ACTION ITEM: Write the data below out in full, exactly as it stands.

SUPPLIED RECORDS:
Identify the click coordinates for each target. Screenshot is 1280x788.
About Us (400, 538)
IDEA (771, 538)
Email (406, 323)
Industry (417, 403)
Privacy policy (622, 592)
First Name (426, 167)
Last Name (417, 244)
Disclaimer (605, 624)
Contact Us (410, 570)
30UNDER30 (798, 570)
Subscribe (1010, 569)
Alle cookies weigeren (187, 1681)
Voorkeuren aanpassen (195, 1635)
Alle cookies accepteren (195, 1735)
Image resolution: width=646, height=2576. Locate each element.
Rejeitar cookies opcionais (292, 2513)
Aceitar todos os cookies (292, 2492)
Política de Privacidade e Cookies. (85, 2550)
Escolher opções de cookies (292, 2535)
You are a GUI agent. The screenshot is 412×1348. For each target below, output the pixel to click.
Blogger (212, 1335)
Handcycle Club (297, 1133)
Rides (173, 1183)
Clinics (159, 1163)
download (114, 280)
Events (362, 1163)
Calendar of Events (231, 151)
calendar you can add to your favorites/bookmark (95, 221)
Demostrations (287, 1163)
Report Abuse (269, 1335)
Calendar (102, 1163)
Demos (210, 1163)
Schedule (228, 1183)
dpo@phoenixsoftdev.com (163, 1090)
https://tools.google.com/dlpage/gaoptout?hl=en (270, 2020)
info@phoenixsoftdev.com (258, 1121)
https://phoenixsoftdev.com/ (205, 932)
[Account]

RESPONSE TO THE TASK:
Identify the click coordinates for each target. Screenshot is 1280x788.
About Us (400, 538)
IDEA (771, 538)
Email (406, 323)
Industry (417, 403)
Privacy policy (622, 592)
First Name (426, 167)
Last Name (417, 244)
Disclaimer (605, 624)
Contact Us (410, 570)
30UNDER30 (798, 570)
Subscribe (1010, 569)
Alle cookies weigeren (187, 1681)
Voorkeuren aanpassen (195, 1635)
Alle cookies accepteren (195, 1735)
Image resolution: width=646, height=2576. Locate each element.
Rejeitar cookies opcionais (292, 2513)
Aceitar todos os cookies (292, 2492)
Política de Privacidade e Cookies. (85, 2550)
Escolher opções de cookies (292, 2535)
You are a GUI agent. The screenshot is 412×1348. For each target below, output the pixel to click.
Blogger (212, 1335)
Handcycle Club (297, 1133)
Rides (173, 1183)
Clinics (159, 1163)
download (114, 280)
Events (362, 1163)
Calendar of Events (231, 151)
calendar you can add to your favorites/bookmark (95, 221)
Demostrations (287, 1163)
Report Abuse (269, 1335)
Calendar (102, 1163)
Demos (210, 1163)
Schedule (228, 1183)
dpo@phoenixsoftdev.com (163, 1090)
https://tools.google.com/dlpage/gaoptout?hl=en (270, 2020)
info@phoenixsoftdev.com (258, 1121)
https://phoenixsoftdev.com/ (205, 932)
[Account]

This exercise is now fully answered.